Scott Brown Donates $35K to Autism Charity to Satisfy Anti-Super PAC Pledge
Hours after President Obama officially proclaimed today World Autism Awareness Day, Massachusetts Sen. Scott Brown hand-delivered a $35,545 check to the Autism Consortium in Boston.
But while the donation was coincidentally timed, Brown did not choose the charity nor did he name the amount, his Senate election rival Elizabeth Warren did.
After an oil lobbying group ran radio ads on his behalf, Brown was required to donate half the dollar amount spent on the ads to the charity of Warren's choice under the stipulations of a pledge the two signed banning funding or advertisements from outside groups in their Senate race.
"I am very pleased to donate this money to the Autism Consortium and help support their incredibly important work," Brown said in a statement. "I am also pleased that we have strengthened and expanded the People's Pledge to include issue ads."
The ad in question, which the American Petroleum Institute ran in print and radio ads, asked voters to tell Brown not to vote on a Democratic plan to eliminate subsidies for oil and gas companies. Because it did not specifically ask people to vote for Brown, it was not explicitly covered under the People's Pledge that Brown and Warren signed in January.

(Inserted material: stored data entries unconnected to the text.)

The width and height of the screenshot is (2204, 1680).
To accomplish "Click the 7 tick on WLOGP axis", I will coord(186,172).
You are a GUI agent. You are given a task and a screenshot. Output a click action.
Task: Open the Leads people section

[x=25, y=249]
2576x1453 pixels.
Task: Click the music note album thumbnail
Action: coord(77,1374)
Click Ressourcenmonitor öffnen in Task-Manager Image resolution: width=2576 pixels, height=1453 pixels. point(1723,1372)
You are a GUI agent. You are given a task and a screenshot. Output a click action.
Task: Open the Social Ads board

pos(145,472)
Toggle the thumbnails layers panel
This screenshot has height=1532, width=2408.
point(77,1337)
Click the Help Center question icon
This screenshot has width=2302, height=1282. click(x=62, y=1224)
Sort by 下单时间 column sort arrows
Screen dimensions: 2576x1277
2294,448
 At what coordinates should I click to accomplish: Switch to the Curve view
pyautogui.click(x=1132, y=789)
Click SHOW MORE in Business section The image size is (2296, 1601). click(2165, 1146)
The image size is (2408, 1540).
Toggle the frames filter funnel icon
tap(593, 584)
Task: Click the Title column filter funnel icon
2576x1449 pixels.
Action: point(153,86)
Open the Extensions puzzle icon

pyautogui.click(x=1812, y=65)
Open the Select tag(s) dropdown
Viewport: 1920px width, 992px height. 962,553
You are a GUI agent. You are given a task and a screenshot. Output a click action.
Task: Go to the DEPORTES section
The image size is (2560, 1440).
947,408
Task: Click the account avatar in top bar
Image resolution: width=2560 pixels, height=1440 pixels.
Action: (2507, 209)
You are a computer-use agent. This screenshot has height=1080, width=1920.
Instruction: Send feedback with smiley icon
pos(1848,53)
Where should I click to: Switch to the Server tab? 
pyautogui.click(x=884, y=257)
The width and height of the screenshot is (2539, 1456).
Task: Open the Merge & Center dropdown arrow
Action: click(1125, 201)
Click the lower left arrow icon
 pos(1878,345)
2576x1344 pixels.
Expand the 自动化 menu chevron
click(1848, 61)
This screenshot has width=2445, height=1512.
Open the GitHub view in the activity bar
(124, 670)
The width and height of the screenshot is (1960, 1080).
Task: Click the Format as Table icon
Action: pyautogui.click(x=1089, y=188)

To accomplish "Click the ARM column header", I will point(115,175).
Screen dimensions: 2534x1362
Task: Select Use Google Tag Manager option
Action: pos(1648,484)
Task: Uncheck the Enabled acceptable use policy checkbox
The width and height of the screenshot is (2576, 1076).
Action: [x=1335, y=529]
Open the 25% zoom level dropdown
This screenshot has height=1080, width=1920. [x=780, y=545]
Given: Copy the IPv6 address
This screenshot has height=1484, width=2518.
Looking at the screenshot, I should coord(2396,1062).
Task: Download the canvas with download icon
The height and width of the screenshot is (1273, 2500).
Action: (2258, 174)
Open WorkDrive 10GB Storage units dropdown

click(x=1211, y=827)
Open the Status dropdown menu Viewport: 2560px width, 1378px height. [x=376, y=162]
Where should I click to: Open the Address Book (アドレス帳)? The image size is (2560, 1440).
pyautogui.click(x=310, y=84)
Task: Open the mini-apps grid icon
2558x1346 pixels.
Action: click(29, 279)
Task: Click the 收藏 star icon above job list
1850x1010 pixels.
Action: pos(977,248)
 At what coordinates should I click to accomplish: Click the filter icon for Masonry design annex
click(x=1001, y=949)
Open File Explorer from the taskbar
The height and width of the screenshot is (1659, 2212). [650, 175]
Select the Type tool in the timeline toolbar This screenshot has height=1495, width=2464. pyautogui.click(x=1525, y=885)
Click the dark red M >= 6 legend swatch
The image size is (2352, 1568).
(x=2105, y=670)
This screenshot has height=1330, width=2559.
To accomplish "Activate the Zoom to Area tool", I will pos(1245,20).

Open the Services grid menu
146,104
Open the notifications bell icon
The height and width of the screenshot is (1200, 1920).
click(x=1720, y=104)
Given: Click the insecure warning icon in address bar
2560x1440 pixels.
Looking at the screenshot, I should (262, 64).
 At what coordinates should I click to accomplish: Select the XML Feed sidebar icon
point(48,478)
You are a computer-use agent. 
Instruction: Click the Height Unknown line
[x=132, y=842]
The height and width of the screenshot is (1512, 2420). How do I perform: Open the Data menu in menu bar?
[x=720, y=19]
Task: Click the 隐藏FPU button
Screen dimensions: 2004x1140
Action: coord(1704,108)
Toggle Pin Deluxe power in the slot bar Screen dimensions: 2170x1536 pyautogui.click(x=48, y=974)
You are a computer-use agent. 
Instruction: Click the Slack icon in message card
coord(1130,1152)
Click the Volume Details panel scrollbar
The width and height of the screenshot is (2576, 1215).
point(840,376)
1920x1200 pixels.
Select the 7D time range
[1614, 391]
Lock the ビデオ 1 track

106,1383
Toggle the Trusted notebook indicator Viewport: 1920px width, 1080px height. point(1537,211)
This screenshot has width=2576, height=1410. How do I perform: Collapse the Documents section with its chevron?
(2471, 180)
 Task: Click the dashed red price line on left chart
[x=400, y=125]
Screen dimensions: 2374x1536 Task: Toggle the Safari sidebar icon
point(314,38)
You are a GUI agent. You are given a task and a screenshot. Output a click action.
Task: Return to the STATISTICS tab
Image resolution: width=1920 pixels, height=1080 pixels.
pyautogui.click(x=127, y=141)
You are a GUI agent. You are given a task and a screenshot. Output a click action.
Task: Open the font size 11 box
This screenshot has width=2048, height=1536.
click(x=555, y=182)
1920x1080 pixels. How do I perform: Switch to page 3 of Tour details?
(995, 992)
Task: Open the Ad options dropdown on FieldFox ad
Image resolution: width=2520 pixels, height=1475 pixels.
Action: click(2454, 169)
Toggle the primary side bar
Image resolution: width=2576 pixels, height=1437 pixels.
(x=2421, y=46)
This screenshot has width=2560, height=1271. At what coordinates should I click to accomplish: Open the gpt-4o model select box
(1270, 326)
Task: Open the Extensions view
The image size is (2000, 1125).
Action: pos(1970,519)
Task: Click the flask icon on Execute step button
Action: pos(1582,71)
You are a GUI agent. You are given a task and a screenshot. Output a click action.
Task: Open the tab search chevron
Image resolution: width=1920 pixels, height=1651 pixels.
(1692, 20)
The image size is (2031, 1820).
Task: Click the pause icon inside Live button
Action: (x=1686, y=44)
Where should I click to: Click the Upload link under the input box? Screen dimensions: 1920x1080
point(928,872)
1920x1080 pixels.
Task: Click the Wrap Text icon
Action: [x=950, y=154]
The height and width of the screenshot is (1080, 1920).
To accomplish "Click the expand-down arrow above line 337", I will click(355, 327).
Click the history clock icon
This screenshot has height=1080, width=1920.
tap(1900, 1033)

"Closing this loophole is an important step toward keeping outside groups from influencing the Massachusetts election," Brown said.
This is the second time Brown has paid a fine because of the pledge. In March his campaign donated $1,000 to the same autism charity after the conservative group CAPE PAC ran Google ads supporting him.
Warren has not yet had to pay a fine for violating the People's Pledge.
The two were the first national candidates to sign a pledge banning out-of-state money following the national controversy over the Citizens United Supreme Court ruling, which allows businesses and individual donors to give unlimited donations to Super PACs, which can support political campaigns but not directly coordinate with them.
Even without the groundbreaking pact, the Massachusetts senate race is expected to be one of the most closely watched races in the country. Brown and Warren are neck-and-neck in the race, one of about a dozen contests that will determine which party takes control of the Senate in 2013.
A Boston Globe survey released Sunday showed Brown, the incumbent senator, in a statistical tie with Warren, a Harvard professor best known for her consumer advocacy work in the Obama administration.
But with more than seven months until the election, the survey found that a quarter of Massachusetts voters are still undecided.
Both candidates have high favorability ratings on their own, but when respondents were asked which candidate was more likable, Brown blew Warren out of the water. Nearly 60 percent of voters said Brown was more likable than Warren, compared to the 27 percent that chose Warren as the most likable.
The Warren campaign blamed this likability deficit on the candidate's lagging name recognition. According to a December University of Massachusetts Lowell/Boston Herald poll, nearly a quarter of Massachusetts voters said they had never heard of Warren.